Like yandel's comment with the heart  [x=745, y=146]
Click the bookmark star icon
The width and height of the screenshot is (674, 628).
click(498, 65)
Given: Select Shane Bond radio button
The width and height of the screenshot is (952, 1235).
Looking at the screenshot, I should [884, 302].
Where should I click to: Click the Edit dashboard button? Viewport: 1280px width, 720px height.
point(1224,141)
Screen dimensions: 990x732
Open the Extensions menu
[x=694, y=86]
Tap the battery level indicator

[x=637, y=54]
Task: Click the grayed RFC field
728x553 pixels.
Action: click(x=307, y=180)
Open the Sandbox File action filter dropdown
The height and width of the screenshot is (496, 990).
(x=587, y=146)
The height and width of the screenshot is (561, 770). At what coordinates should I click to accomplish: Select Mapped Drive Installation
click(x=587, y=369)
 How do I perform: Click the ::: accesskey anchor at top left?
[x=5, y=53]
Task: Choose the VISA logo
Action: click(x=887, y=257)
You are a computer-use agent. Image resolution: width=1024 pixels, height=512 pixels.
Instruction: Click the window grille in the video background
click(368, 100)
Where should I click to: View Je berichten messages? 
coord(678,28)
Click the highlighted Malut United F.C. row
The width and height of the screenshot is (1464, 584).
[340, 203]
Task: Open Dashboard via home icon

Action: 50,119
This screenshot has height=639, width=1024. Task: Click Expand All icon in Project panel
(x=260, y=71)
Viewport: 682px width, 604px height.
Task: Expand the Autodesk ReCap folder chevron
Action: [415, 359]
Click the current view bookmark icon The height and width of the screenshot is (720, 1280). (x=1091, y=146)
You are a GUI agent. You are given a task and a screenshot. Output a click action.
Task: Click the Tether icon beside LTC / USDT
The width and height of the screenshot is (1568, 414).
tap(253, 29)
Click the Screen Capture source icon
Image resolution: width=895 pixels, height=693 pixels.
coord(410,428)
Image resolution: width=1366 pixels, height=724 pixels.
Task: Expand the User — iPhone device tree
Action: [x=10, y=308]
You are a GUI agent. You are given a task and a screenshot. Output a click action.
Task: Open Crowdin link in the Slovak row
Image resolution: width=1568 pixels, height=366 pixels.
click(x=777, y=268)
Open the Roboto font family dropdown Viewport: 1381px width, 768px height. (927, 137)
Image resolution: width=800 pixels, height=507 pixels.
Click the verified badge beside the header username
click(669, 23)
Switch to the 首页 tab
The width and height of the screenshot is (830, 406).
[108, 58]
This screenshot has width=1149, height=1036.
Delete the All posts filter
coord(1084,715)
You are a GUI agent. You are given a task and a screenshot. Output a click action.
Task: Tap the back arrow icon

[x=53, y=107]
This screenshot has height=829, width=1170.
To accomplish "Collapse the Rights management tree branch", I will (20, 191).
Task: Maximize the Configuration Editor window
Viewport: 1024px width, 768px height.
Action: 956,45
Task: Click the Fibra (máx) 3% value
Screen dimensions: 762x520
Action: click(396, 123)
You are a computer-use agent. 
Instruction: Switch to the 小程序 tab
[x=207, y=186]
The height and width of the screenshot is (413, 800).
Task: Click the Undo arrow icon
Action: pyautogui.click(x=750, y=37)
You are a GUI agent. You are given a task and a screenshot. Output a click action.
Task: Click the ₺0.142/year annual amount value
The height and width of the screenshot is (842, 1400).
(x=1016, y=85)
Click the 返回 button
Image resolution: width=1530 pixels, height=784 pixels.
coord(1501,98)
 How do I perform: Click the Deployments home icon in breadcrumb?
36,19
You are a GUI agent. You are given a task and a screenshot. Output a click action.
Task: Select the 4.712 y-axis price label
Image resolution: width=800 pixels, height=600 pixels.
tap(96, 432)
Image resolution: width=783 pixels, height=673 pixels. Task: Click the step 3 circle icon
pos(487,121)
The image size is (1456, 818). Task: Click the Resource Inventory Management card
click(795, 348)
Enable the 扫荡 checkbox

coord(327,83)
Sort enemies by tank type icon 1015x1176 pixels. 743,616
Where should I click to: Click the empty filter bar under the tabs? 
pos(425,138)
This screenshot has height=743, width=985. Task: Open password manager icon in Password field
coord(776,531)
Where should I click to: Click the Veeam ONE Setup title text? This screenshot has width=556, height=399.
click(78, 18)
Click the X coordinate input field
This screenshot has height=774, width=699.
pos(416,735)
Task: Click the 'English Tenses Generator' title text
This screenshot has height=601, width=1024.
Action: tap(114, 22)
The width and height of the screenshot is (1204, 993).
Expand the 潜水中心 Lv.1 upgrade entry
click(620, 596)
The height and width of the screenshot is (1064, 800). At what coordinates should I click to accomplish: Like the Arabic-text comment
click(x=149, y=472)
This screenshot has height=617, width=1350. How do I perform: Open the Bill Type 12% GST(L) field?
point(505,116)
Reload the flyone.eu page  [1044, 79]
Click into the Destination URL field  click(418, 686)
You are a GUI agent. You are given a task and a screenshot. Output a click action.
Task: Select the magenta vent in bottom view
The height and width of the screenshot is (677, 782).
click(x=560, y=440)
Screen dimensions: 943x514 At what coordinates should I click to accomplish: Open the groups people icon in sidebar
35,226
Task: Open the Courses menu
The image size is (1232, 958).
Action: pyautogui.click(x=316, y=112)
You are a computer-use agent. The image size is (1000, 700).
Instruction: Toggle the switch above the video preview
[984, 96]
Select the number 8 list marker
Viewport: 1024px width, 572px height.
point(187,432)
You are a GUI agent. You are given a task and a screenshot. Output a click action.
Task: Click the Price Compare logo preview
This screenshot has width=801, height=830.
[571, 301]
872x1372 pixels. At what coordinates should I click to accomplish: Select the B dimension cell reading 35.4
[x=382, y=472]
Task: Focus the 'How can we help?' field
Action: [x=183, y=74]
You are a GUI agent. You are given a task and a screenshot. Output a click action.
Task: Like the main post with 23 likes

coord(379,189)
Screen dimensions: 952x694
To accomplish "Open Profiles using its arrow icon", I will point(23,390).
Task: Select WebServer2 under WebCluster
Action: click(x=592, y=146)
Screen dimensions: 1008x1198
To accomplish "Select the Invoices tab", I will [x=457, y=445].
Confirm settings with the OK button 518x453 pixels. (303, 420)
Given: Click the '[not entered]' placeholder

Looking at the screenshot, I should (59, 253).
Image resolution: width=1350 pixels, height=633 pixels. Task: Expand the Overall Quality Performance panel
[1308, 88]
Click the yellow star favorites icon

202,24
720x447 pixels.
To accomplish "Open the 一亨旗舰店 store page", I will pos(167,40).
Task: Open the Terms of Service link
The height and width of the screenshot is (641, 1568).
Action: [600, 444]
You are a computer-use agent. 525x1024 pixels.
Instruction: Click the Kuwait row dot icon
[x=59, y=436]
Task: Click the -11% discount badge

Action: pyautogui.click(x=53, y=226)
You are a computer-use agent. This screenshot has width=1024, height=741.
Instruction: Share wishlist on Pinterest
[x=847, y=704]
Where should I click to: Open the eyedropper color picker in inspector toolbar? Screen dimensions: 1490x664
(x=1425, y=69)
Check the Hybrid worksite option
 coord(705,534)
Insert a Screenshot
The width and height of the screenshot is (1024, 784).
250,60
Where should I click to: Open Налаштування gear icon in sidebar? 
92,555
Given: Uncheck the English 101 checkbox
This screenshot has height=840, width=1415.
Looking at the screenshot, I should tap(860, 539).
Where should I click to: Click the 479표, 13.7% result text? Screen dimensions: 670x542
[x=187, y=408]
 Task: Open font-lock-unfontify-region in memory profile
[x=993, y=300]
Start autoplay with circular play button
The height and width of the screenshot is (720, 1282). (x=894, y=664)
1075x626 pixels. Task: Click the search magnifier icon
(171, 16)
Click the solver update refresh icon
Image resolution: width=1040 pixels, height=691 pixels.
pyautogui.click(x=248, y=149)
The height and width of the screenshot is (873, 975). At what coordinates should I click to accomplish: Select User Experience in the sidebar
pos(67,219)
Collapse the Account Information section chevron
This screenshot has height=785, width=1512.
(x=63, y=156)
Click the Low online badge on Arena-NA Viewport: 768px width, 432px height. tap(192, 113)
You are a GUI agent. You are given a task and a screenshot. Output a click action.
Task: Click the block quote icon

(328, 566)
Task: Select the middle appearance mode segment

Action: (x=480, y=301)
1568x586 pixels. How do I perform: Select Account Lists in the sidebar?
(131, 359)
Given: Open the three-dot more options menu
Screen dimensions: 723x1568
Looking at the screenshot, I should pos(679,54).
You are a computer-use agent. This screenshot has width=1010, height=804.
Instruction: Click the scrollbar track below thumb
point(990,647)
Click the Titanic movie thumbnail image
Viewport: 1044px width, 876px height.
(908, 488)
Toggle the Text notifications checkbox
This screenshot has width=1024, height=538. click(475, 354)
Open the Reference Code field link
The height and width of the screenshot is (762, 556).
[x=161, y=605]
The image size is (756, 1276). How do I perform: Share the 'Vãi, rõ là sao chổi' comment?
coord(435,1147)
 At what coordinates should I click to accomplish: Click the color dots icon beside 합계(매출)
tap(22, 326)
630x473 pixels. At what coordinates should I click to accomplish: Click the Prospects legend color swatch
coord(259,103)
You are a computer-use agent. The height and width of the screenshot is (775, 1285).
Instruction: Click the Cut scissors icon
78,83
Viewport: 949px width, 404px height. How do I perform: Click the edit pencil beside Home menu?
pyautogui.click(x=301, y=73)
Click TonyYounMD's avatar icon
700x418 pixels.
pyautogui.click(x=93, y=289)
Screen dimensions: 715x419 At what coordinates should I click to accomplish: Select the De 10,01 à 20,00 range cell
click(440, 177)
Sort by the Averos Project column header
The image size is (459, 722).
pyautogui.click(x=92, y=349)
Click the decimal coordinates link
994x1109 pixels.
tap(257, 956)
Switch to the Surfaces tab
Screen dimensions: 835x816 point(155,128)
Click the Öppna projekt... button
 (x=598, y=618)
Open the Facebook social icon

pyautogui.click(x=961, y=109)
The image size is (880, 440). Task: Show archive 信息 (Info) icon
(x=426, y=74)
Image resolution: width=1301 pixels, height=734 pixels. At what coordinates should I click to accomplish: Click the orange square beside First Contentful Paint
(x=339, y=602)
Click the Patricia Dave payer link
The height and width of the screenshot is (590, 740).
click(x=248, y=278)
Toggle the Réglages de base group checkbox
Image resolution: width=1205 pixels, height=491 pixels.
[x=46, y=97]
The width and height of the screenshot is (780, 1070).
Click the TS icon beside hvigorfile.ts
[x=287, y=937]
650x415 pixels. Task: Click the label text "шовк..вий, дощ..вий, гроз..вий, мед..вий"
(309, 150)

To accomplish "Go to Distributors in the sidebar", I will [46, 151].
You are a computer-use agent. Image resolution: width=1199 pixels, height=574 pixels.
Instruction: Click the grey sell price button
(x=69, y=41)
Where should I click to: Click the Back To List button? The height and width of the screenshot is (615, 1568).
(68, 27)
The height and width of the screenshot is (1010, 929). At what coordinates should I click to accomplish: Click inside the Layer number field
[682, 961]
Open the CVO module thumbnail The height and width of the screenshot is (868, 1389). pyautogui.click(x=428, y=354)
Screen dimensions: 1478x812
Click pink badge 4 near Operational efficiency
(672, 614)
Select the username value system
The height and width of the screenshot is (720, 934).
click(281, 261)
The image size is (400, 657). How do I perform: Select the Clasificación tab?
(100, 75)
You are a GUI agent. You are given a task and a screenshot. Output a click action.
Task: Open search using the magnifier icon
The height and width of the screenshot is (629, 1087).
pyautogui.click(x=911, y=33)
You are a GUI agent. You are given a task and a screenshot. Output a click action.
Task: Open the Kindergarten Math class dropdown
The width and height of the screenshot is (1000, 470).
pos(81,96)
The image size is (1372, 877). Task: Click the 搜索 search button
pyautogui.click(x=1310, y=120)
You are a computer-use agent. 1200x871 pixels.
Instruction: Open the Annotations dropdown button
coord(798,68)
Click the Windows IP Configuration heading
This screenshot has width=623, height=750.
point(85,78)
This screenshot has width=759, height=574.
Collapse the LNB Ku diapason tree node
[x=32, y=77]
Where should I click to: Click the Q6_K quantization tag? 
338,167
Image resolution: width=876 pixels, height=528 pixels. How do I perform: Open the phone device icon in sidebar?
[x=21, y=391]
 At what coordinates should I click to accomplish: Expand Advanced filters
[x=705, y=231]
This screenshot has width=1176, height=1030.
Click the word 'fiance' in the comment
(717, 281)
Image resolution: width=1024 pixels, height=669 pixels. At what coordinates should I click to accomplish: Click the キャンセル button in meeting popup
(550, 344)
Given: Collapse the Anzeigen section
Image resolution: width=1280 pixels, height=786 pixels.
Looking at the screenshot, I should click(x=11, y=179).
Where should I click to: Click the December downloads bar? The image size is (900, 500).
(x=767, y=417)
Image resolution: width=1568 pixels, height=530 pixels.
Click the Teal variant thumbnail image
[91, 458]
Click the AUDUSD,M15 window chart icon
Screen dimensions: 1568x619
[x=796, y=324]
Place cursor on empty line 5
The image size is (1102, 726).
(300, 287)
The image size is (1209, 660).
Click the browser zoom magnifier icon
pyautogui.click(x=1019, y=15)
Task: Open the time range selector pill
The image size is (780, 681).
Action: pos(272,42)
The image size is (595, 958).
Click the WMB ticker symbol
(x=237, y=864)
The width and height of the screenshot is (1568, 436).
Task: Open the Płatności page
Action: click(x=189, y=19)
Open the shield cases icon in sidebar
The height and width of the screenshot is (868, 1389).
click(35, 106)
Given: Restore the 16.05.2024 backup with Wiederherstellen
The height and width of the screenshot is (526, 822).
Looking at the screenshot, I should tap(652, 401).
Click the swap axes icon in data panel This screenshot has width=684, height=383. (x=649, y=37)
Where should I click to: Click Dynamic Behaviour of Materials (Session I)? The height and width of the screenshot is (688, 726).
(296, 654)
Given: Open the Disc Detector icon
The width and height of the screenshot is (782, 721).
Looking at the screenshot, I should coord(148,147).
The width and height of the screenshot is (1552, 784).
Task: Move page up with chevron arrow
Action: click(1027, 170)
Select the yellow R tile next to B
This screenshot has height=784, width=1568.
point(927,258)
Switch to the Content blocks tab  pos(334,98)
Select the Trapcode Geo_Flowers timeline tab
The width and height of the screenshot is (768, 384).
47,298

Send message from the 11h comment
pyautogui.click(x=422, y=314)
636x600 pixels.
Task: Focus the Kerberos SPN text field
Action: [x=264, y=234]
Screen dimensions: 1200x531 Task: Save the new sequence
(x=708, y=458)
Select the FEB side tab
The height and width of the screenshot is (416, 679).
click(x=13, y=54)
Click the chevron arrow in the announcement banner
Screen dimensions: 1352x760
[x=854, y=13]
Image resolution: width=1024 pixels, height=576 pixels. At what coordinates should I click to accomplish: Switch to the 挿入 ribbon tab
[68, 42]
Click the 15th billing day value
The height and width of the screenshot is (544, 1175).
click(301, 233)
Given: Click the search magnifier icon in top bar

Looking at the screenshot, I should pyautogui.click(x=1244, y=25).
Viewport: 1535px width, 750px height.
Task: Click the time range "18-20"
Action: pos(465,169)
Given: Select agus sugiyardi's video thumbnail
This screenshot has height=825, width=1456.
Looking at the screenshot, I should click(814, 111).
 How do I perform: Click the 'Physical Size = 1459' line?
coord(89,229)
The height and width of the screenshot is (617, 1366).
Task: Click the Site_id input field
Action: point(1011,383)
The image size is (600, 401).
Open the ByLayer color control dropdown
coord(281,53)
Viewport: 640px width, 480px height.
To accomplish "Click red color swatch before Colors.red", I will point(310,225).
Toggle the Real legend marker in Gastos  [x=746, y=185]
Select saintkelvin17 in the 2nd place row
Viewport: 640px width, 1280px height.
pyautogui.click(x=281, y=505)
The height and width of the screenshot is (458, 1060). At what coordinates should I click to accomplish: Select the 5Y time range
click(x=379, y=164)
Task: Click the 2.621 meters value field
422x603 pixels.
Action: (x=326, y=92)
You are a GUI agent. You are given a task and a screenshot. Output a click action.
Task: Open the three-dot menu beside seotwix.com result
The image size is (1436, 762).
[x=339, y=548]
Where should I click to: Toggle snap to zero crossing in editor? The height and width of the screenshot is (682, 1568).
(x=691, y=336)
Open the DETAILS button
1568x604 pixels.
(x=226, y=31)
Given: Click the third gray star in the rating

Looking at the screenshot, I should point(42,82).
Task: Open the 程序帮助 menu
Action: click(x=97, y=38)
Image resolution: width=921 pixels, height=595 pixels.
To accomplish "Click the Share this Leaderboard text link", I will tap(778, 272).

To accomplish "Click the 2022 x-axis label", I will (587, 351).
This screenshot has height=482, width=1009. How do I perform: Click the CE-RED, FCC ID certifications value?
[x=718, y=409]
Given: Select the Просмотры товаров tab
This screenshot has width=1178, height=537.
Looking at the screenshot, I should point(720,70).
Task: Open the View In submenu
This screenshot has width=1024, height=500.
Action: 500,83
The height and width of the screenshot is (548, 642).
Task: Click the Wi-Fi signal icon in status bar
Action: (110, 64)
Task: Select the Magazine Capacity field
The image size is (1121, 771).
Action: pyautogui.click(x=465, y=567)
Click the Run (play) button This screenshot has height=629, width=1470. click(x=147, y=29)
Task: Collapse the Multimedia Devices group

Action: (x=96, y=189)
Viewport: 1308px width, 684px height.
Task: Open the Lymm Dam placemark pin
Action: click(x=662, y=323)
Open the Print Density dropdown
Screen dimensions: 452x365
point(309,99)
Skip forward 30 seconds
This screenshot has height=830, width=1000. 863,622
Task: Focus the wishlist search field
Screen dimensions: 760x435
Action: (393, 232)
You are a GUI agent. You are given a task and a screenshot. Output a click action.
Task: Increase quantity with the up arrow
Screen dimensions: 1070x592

==================================================

Work to complete:
From the first line of the listing above through the line that contains "You are a computer-use agent. Image resolution: width=1024", retype every line exactly, and write nothing else.

Worked solution:
Like yandel's comment with the heart  [x=745, y=146]
Click the bookmark star icon
The width and height of the screenshot is (674, 628).
click(498, 65)
Given: Select Shane Bond radio button
The width and height of the screenshot is (952, 1235).
Looking at the screenshot, I should [884, 302].
Where should I click to: Click the Edit dashboard button? Viewport: 1280px width, 720px height.
point(1224,141)
Screen dimensions: 990x732
Open the Extensions menu
[x=694, y=86]
Tap the battery level indicator

[x=637, y=54]
Task: Click the grayed RFC field
728x553 pixels.
Action: click(x=307, y=180)
Open the Sandbox File action filter dropdown
The height and width of the screenshot is (496, 990).
(x=587, y=146)
The height and width of the screenshot is (561, 770). At what coordinates should I click to accomplish: Select Mapped Drive Installation
click(x=587, y=369)
 How do I perform: Click the ::: accesskey anchor at top left?
[x=5, y=53]
Task: Choose the VISA logo
Action: click(x=887, y=257)
You are a computer-use agent. Image resolution: width=1024 pixels, height=512 pixels.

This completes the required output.